→ **Exercise brief**
From the entries that follow, copy every line with the word "воблеров".

→ **Provided records**
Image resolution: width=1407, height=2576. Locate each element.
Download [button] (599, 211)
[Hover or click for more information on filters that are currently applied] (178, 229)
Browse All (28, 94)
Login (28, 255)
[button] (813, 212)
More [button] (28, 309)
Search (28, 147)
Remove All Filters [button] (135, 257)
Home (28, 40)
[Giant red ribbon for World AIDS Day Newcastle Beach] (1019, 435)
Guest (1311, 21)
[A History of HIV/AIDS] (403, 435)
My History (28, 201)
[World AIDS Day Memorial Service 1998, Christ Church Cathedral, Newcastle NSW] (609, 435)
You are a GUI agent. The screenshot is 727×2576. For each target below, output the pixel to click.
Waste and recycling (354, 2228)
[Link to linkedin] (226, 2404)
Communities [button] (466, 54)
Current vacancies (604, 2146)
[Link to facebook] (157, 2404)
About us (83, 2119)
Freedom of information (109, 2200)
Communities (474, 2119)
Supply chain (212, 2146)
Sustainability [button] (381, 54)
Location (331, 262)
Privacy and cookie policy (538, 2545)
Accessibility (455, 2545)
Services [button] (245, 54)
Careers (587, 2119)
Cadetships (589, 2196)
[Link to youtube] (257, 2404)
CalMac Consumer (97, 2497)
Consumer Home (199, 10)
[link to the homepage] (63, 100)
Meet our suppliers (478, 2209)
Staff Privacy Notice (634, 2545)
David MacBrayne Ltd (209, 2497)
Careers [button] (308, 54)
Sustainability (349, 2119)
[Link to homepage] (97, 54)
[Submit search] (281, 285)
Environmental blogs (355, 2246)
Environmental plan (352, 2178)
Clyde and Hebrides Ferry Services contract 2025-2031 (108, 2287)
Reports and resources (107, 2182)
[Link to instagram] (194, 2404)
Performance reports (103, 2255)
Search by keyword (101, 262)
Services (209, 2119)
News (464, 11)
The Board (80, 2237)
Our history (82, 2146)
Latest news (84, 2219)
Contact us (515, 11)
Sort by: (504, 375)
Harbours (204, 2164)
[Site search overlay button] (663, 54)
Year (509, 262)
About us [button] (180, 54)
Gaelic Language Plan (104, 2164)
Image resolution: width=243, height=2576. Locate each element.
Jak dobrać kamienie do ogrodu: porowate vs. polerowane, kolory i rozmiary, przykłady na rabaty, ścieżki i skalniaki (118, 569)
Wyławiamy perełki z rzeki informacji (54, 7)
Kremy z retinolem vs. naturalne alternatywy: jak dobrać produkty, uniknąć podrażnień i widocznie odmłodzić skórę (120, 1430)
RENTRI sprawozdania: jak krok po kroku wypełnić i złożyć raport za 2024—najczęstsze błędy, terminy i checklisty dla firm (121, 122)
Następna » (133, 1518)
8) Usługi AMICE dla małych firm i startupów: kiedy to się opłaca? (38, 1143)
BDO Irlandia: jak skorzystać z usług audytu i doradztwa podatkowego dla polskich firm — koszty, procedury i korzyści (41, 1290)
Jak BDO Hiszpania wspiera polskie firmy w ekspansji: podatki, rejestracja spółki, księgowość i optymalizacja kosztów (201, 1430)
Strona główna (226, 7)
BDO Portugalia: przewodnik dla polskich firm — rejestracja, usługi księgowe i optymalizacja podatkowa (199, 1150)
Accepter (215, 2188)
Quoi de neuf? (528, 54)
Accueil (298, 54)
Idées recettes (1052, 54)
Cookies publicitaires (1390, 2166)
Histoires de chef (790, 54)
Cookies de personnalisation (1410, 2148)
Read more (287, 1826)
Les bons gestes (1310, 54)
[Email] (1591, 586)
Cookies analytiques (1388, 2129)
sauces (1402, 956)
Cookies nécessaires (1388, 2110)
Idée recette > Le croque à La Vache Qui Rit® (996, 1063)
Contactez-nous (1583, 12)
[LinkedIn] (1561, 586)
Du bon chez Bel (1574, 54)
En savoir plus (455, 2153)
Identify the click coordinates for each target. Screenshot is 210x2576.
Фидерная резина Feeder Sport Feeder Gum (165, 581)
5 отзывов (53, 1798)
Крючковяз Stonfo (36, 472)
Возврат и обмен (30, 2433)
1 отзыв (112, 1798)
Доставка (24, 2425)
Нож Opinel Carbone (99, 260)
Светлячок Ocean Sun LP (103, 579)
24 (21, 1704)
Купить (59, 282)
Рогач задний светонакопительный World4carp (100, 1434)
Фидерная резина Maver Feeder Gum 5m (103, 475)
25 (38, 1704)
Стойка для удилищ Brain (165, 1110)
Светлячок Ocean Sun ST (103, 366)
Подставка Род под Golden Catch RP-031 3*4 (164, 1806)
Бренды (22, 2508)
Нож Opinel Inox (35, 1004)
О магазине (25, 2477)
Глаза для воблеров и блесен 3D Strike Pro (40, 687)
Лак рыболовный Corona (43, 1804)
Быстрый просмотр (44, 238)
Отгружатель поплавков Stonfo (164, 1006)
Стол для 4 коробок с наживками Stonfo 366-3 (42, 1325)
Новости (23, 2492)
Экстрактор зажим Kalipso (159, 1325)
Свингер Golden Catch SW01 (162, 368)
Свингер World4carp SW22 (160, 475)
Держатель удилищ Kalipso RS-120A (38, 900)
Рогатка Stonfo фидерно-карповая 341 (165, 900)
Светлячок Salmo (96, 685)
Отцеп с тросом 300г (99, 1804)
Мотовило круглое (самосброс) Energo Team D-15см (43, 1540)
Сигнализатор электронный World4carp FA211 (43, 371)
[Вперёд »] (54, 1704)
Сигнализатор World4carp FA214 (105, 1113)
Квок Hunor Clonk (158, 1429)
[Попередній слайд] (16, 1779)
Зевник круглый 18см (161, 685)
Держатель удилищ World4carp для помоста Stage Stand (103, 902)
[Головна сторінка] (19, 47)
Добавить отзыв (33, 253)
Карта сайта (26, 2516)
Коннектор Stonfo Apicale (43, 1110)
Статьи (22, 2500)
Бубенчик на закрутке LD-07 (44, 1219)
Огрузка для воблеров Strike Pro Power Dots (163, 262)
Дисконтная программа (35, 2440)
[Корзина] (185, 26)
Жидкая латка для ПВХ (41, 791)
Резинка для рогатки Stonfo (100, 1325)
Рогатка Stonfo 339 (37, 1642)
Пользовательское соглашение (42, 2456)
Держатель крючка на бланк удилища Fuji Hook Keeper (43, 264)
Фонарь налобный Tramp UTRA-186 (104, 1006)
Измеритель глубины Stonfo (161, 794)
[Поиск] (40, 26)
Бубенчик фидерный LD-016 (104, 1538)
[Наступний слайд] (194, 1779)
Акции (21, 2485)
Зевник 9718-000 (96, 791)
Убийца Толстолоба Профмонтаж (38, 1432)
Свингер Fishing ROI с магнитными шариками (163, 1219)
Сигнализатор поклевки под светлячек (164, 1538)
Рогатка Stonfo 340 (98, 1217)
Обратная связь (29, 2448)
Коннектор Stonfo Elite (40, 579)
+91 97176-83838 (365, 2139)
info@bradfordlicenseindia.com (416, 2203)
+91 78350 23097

→ **Answer**
Глаза для воблеров и блесен 3D Strike Pro (40, 687)
Огрузка для воблеров Strike Pro Power Dots (163, 262)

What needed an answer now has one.